每个表大约有20个VARCHAR列。Key也是VARCHAR。
I've created an index on key in both tables, but that didn't really change performance. I've searched a lot, but can't find any direct advice on how to improve the query time. Is this expected query time for MySQL?
我在两个表中都创建了一个键索引,但这并没有真正改变性能。我搜索了很多,但是找不到任何关于如何改进查询时间的直接建议。这是MySQL的预期查询时间吗?

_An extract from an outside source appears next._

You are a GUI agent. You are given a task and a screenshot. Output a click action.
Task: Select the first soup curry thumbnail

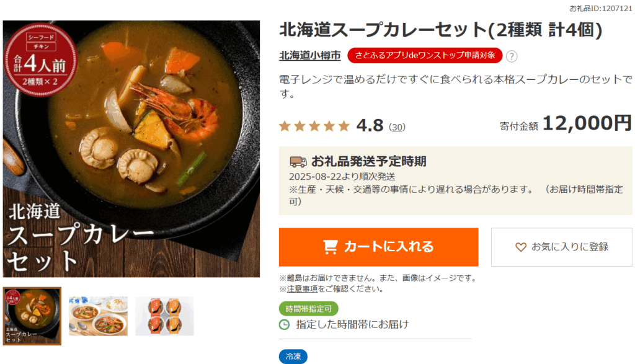click(x=32, y=316)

EDIT: each table is ~250MB
编辑:每个表是~250MB
2 个解决方案
#1
3
The first thing that I noticed was that your KEY is set as a VARCHAR. This could be a major cause of the poor performance that you are experiencing. This can be improved by adding an auto-incremented Integer PRIMARY KEY. Since each String of the million KEY values in ‘table1’ is being individually compared against each of the million KEY values within ‘table2’, this makes for a very performance intensive task, made more so by the comparison between each of the characters in each of the Strings. As using Integers is a simple value to value comparison it will have much less of an impact.
我注意到的第一件事是你的钥匙被设置成一个VARCHAR。这可能是你正在经历的糟糕表现的一个主要原因。这可以通过添加一个自动递增的整数主键来改进。由于在“table1”中百万键值中的每一个字符串都与“table2”中百万键值中的每一个分别进行比较,这就导致了一个非常高的性能任务,通过对每个字符串中的每个字符的比较,这一任务变得更加复杂。由于使用整数是一个简单的值来进行值比较,因此它的影响要小得多。
The tier size of your Cloud SQl Instance will also have a big effect on performance due to the physical hardware constraints on your instance. You can change the tier of your instance temporarily to test it within the ‘Edit’ section of your Cloud SQL user interface or by using the Cloud SDK.
由于实例上的物理硬件约束,云SQl实例的层大小也会对性能产生很大的影响。您可以临时更改实例的层,以便在云SQL用户界面的“编辑”部分或使用云SDK对其进行测试。
#2
0
Silly as it may sound you might have better luck exporting your table with mysqldump, changing the table name, and then re-importing it.
虽然听起来很傻,但您可能更幸运地使用mysqldump导出表,更改表名,然后重新导入表。
#1
3
The first thing that I noticed was that your KEY is set as a VARCHAR. This could be a major cause of the poor performance that you are experiencing. This can be improved by adding an auto-incremented Integer PRIMARY KEY. Since each String of the million KEY values in ‘table1’ is being individually compared against each of the million KEY values within ‘table2’, this makes for a very performance intensive task, made more so by the comparison between each of the characters in each of the Strings. As using Integers is a simple value to value comparison it will have much less of an impact.
我注意到的第一件事是你的钥匙被设置成一个VARCHAR。这可能是你正在经历的糟糕表现的一个主要原因。这可以通过添加一个自动递增的整数主键来改进。由于在“table1”中百万键值中的每一个字符串都与“table2”中百万键值中的每一个分别进行比较,这就导致了一个非常高的性能任务,通过对每个字符串中的每个字符的比较,这一任务变得更加复杂。由于使用整数是一个简单的值来进行值比较,因此它的影响要小得多。
The tier size of your Cloud SQl Instance will also have a big effect on performance due to the physical hardware constraints on your instance. You can change the tier of your instance temporarily to test it within the ‘Edit’ section of your Cloud SQL user interface or by using the Cloud SDK.
由于实例上的物理硬件约束,云SQl实例的层大小也会对性能产生很大的影响。您可以临时更改实例的层,以便在云SQL用户界面的“编辑”部分或使用云SDK对其进行测试。
#2
0
Silly as it may sound you might have better luck exporting your table with mysqldump, changing the table name, and then re-importing it.
虽然听起来很傻,但您可能更幸运地使用mysqldump导出表,更改表名,然后重新导入表。